**Exercise prompt:**
Echo the listing below line for line, leaving out the pictures.

[Records of locating words and elements]

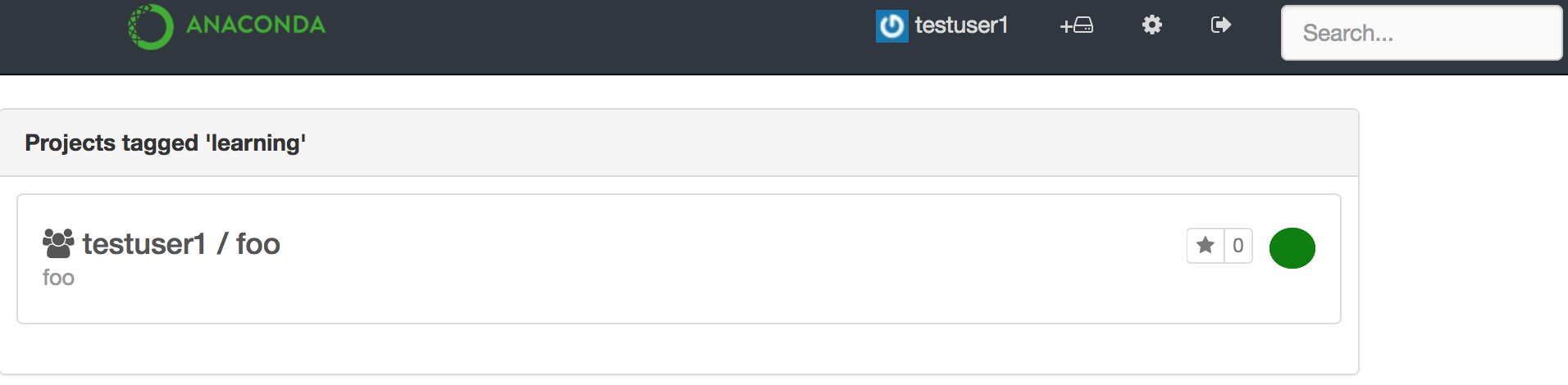The width and height of the screenshot is (1568, 385).
Task: Click the Projects tagged 'learning' heading
Action: [x=166, y=143]
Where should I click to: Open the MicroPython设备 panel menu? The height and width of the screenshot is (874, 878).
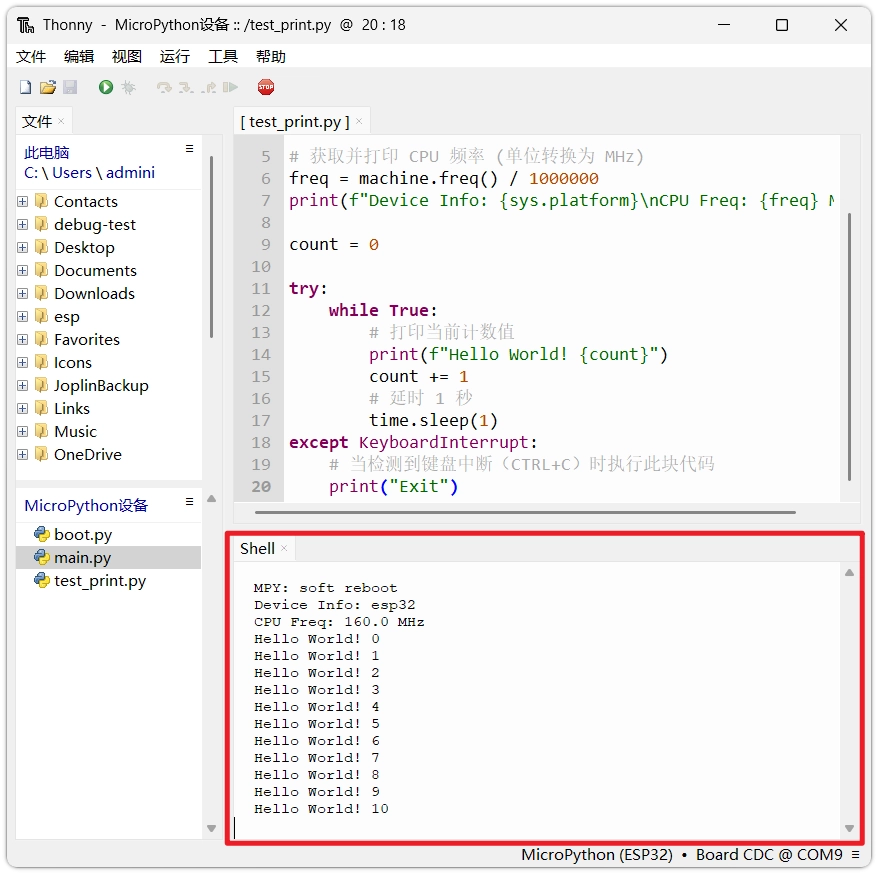[189, 502]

**Solved problem:**
The width and height of the screenshot is (1568, 385).
Task: Click the Projects tagged 'learning' heading
Action: [x=166, y=143]
Where should I click to: Open the MicroPython设备 panel menu? The height and width of the screenshot is (874, 878).
[189, 502]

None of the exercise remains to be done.